経之が鎌倉で訴訟中の暦応二年(1339)と同時期と思われる4月3日付け「しやうしん」宛ての、山内六郎治清の署名入りの手紙(51号文書)がある。これによると六郎は「これにての又けさ殿ゝ作法(ふるまい、態度)」に納得してないようで、「なにとあるへしともおほへす候」(考えられない、信じられない)と憤慨している。六郎の居所である「これにて」がどこなのかは不明だが、その地においての又けさのふるまいを六郎は問題視しているのだ。ただ具体的に何があったのかはわからないが、六郎はそれまで疎遠であった「しやうしん」なる人物にまで、又けさに対する不満を打ち明けているのはよほどの事情であったのだろう。以下は想像でしかないのだが、つまりこういうことではなかったか。
経之と六郎は兄弟で、六郎は山内家の旗印の下、惣領である兄の経之とともに戦場を戦い抜き手柄を立てた。戦場としては鎌倉幕府を滅ぼした元弘の乱が考えられる。その褒美として山内家はいくつか所領を下されたが、これは惣領である経之に下されたものであり、六郎個人が所領を得たわけではなかった。その後、六郎は経之からその所領の一部管理を任されたが、経之の跡取りである又けさが長ずるにつれ、所領からの立ち退き、返還を求められるようになった。惣領制においては所領の管理は惣領の判断にゆだねられており、庶子に過ぎない六郎にはどうすることもできなかった。
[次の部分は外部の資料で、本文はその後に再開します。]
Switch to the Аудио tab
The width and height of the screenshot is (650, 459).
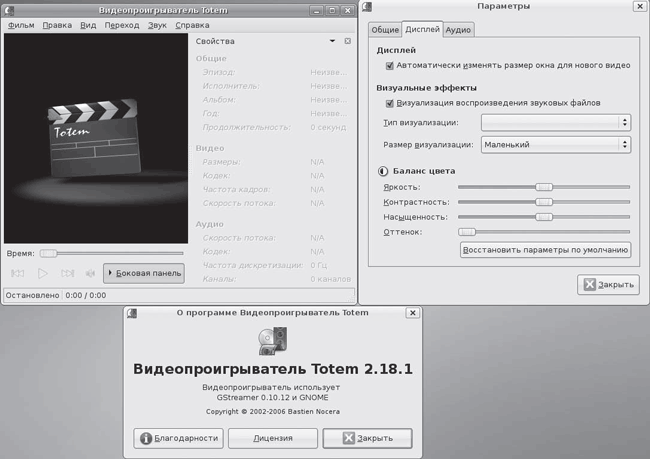458,30
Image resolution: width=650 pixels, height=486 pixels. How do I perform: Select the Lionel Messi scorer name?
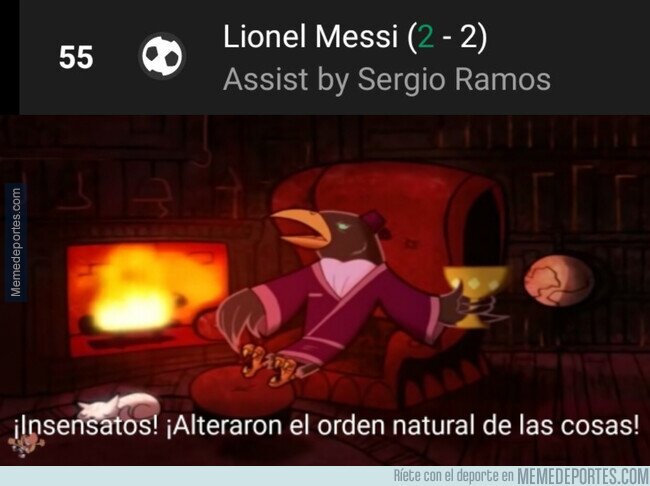310,36
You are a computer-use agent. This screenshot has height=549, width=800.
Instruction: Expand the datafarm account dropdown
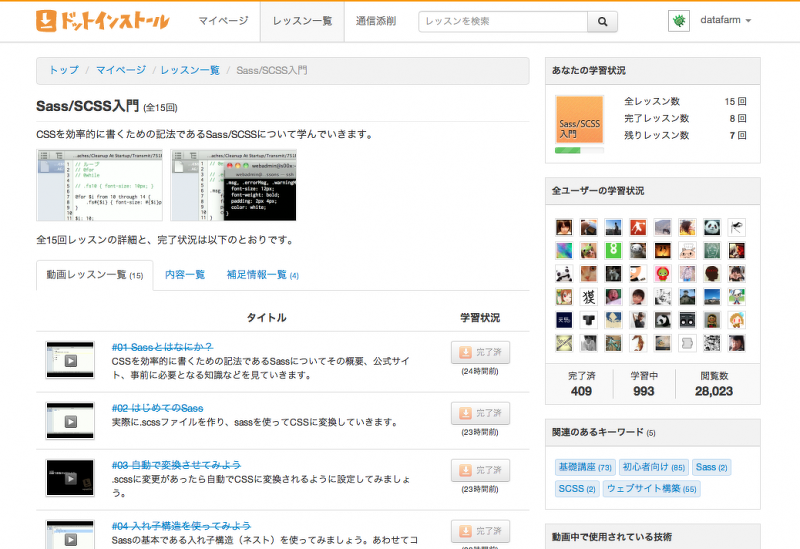tap(726, 20)
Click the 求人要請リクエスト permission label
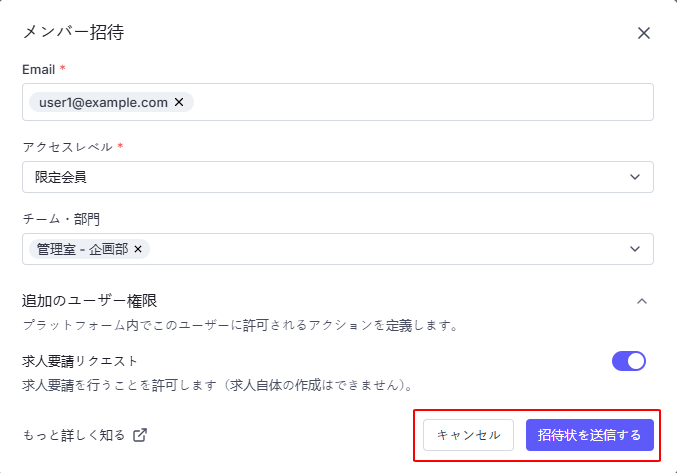Screen dimensions: 677x473 coord(80,361)
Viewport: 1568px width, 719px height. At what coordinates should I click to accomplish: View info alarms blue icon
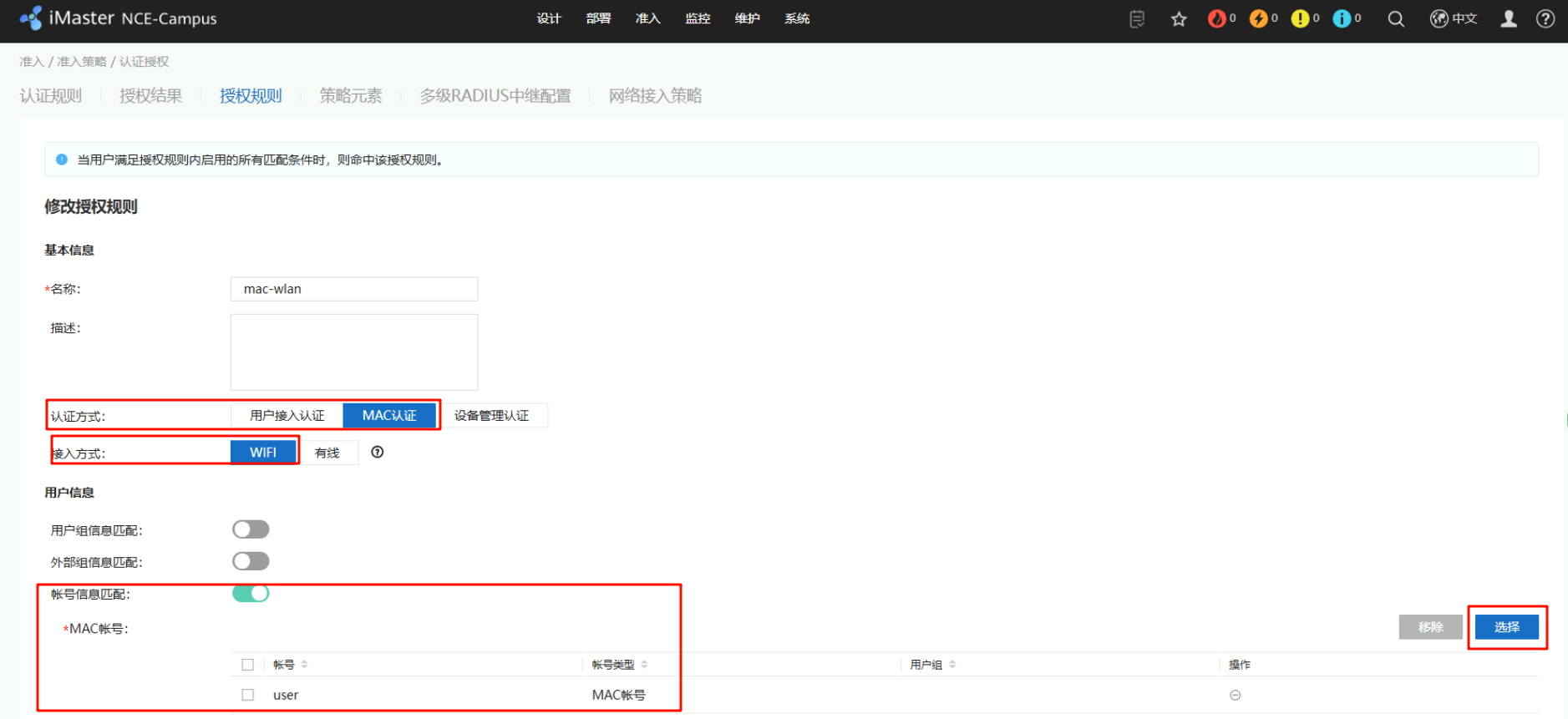point(1342,18)
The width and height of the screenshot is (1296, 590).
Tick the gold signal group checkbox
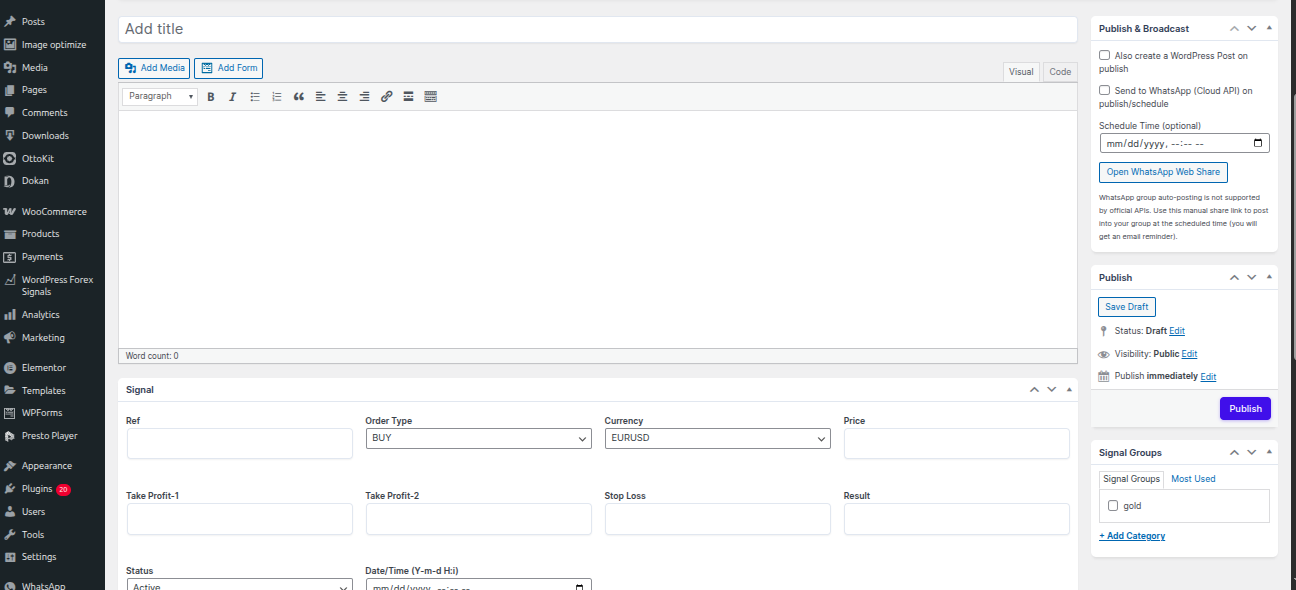pos(1113,506)
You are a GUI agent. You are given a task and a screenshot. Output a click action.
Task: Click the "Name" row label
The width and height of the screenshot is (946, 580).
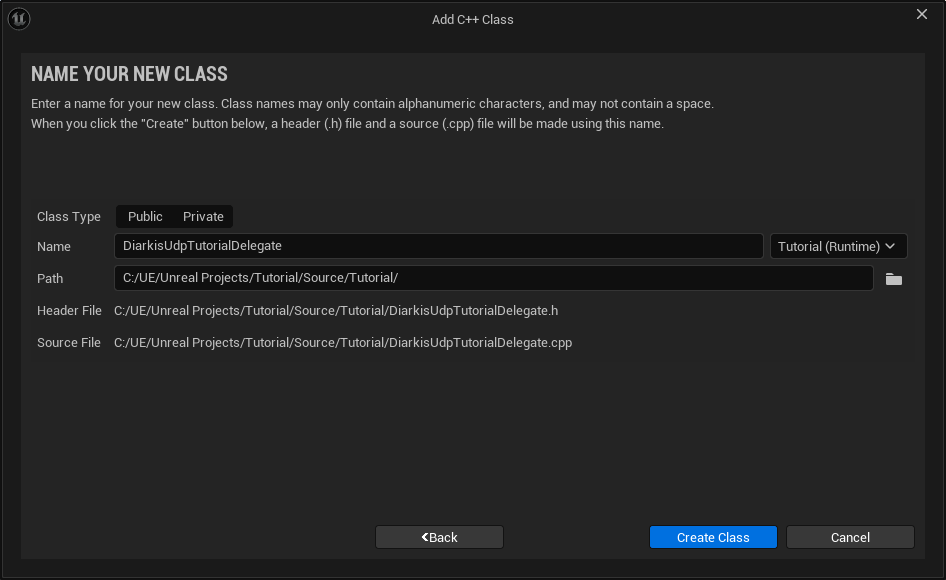[x=54, y=247]
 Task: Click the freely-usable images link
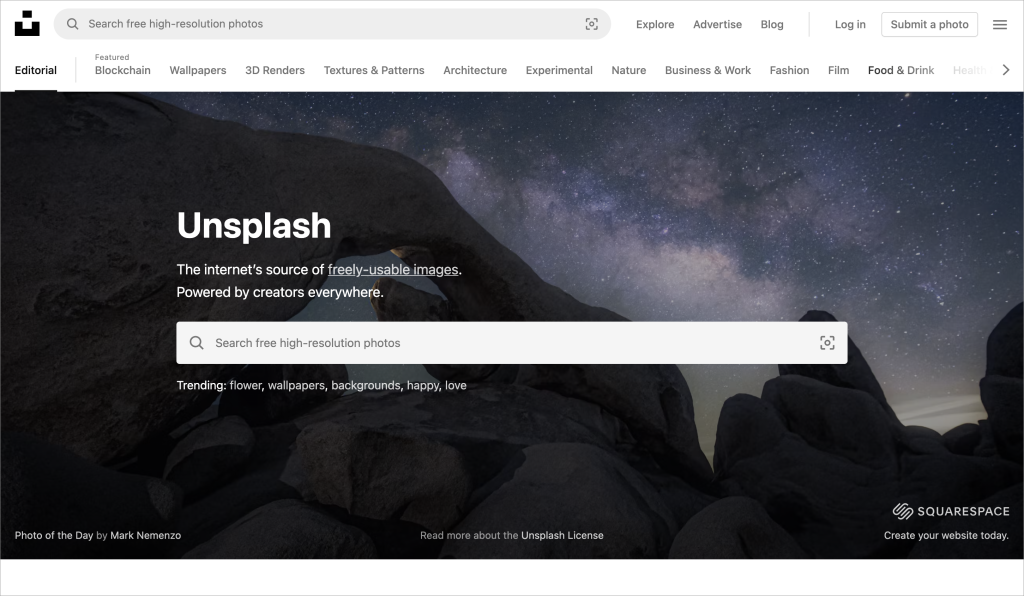(x=392, y=269)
鎌倉幕府の衰退の理由のひとつとして所領の細分化による武士の一族間の相克があげられるが、惣領の下で被官化した庶子の不満は軍事的な衝突や訴訟として現れる。経之と六郎の関係も同様のものだったのではないだろうか。又けさが幼いうちは所領を任せることはできないので代わりに六郎に預けていたが、又けさが元服して一人前になれば、経之としては又けさのために所領を返してもらおうとするだろう。しかし六郎だって生活がある。もしかしたら六郎にも子もいたかもしれない。返せと言われて素直に返せるものではない。又けさが問題となっている所領で主のようにふるまったことが六郎の癇に触れ、訴訟へと発展した可能性がある。前章で経之の訴訟相手について検討したが、以上のように考えれば、六郎もその候補にふさわしいといえる。